“While we dearly love this country, we realize that it does have many faults; that there are many existing conditions that must be improved; one of these deplorable conditions being racial prejudice.”
“One of the chief advantages of a true democratic state is that each one of us as its citizens can play a part in bringing about changes for the better.” (Betty Kagawa, Valedictory Address, Denson High School; UH Center for Oral History)
Most Japanese immigration occurred between 1885 and 1924. Relocation centers for Japanese Americans known as Issei (first-generation Japanese in America), Nisei (second generation Japanese in America) and Sansei (third-generation Japanese in America) were the result of a culmination of panic in the aftermath of the 1941 bombing of Pearl Harbor. (Arkansas Heritage)
In March 1942, Executive Order 9102 called for the establishment of the War Relocation Authority (WRA). Supervision of the camps and direction of construction and maintenance and provision of security by the Military Police guard would be under the jurisdiction of the WRA. (Arkansas Heritage)

*GIVEN INSTRUCTION 1*: Quote everything in the records from the line containing "Image resolution: width=1280" down to the line containing "Action: click(x=342, y=103)", word for word.
The passage and the records below have no connection to each other.

Source data
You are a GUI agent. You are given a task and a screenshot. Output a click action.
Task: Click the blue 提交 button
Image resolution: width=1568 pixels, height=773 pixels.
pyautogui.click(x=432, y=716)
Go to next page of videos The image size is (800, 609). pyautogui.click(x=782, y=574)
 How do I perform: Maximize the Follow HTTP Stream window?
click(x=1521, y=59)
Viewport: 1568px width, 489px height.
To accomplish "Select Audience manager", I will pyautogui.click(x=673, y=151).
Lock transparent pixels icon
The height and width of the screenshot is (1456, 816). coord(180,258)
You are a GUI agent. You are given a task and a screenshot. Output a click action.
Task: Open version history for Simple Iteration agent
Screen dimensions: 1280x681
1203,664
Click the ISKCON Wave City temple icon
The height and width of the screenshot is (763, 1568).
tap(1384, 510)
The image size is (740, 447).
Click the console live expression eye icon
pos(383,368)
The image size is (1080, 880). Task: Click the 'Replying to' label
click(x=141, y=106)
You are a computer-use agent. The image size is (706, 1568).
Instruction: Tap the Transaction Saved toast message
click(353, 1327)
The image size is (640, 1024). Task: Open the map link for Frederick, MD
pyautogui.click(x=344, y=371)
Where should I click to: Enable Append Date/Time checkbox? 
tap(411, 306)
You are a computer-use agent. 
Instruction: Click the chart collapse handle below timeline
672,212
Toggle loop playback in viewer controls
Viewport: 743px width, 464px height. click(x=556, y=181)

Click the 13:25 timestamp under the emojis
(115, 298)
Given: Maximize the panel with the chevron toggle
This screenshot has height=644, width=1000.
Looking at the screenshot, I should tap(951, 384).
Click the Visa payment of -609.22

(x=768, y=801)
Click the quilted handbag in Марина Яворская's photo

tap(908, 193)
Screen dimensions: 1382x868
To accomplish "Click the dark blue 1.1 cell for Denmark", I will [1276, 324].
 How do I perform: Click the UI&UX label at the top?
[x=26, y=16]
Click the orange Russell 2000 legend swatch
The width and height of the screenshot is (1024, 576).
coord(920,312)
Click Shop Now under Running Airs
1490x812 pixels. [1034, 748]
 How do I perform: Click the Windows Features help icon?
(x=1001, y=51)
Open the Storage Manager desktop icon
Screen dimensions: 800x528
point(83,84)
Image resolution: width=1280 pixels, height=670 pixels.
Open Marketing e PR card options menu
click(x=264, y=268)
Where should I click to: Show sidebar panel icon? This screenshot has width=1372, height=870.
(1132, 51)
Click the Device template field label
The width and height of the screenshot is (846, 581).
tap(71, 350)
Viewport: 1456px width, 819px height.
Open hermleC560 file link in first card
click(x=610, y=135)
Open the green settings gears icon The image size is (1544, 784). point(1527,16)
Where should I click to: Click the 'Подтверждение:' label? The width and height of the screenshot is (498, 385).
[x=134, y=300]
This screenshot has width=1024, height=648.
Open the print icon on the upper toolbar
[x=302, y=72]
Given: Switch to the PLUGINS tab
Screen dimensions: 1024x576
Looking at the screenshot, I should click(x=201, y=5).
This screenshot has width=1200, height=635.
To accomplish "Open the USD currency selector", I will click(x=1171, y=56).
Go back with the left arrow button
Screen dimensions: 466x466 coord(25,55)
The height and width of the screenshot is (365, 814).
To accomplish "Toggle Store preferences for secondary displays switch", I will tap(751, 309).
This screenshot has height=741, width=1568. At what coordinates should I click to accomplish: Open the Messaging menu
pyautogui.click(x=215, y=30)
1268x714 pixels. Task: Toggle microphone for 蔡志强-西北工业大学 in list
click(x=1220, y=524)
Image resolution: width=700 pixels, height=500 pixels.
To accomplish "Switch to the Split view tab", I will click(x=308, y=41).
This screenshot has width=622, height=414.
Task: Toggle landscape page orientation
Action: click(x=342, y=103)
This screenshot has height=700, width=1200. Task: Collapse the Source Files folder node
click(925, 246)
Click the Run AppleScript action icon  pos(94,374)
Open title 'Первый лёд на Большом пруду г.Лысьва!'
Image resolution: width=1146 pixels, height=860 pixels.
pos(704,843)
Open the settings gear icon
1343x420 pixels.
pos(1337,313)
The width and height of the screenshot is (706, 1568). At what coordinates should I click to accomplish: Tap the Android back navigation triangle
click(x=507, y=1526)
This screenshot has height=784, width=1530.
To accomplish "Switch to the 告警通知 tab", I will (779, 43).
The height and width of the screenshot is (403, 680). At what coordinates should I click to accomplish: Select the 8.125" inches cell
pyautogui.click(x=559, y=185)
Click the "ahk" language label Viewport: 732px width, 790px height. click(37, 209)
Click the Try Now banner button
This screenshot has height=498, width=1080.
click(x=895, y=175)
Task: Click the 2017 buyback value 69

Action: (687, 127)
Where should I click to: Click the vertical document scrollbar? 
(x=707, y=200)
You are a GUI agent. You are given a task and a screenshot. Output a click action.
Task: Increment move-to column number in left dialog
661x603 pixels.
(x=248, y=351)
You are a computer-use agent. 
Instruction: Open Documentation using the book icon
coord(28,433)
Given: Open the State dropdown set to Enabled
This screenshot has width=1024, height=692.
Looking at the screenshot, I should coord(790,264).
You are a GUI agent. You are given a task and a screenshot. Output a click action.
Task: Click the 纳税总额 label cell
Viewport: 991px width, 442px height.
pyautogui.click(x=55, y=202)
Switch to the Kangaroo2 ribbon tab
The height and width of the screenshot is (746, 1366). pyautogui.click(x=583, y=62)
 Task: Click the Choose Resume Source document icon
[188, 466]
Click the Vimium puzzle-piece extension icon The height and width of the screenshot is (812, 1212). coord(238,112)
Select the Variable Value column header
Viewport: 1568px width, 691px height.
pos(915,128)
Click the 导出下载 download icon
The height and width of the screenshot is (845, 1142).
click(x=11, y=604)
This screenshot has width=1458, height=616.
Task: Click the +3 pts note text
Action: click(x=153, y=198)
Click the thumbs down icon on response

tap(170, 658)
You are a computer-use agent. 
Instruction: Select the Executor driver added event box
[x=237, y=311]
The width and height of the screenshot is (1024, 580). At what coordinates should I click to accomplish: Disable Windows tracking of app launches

*GIVEN INSTRUCTION 2*: Print everything in the passage on Japanese American relocation from "Most Japanese immigration" down to "WRA. (Arkansas Heritage)", without changing a word.

*RIGHT ANSWER 1*:
Image resolution: width=1280 pixels, height=670 pixels.
Open Marketing e PR card options menu
click(x=264, y=268)
Where should I click to: Show sidebar panel icon? This screenshot has width=1372, height=870.
(1132, 51)
Click the Device template field label
The width and height of the screenshot is (846, 581).
tap(71, 350)
Viewport: 1456px width, 819px height.
Open hermleC560 file link in first card
click(x=610, y=135)
Open the green settings gears icon The image size is (1544, 784). point(1527,16)
Where should I click to: Click the 'Подтверждение:' label? The width and height of the screenshot is (498, 385).
[x=134, y=300]
This screenshot has width=1024, height=648.
Open the print icon on the upper toolbar
[x=302, y=72]
Given: Switch to the PLUGINS tab
Screen dimensions: 1024x576
Looking at the screenshot, I should click(x=201, y=5).
This screenshot has width=1200, height=635.
To accomplish "Open the USD currency selector", I will click(x=1171, y=56).
Go back with the left arrow button
Screen dimensions: 466x466 coord(25,55)
The height and width of the screenshot is (365, 814).
To accomplish "Toggle Store preferences for secondary displays switch", I will tap(751, 309).
This screenshot has height=741, width=1568. At what coordinates should I click to accomplish: Open the Messaging menu
pyautogui.click(x=215, y=30)
1268x714 pixels. Task: Toggle microphone for 蔡志强-西北工业大学 in list
click(x=1220, y=524)
Image resolution: width=700 pixels, height=500 pixels.
To accomplish "Switch to the Split view tab", I will click(x=308, y=41).
This screenshot has width=622, height=414.
Task: Toggle landscape page orientation
Action: click(x=342, y=103)

*RIGHT ANSWER 2*:
Most Japanese immigration occurred between 1885 and 1924. Relocation centers for Japanese Americans known as Issei (first-generation Japanese in America), Nisei (second generation Japanese in America) and Sansei (third-generation Japanese in America) were the result of a culmination of panic in the aftermath of the 1941 bombing of Pearl Harbor. (Arkansas Heritage)
In March 1942, Executive Order 9102 called for the establishment of the War Relocation Authority (WRA). Supervision of the camps and direction of construction and maintenance and provision of security by the Military Police guard would be under the jurisdiction of the WRA. (Arkansas Heritage)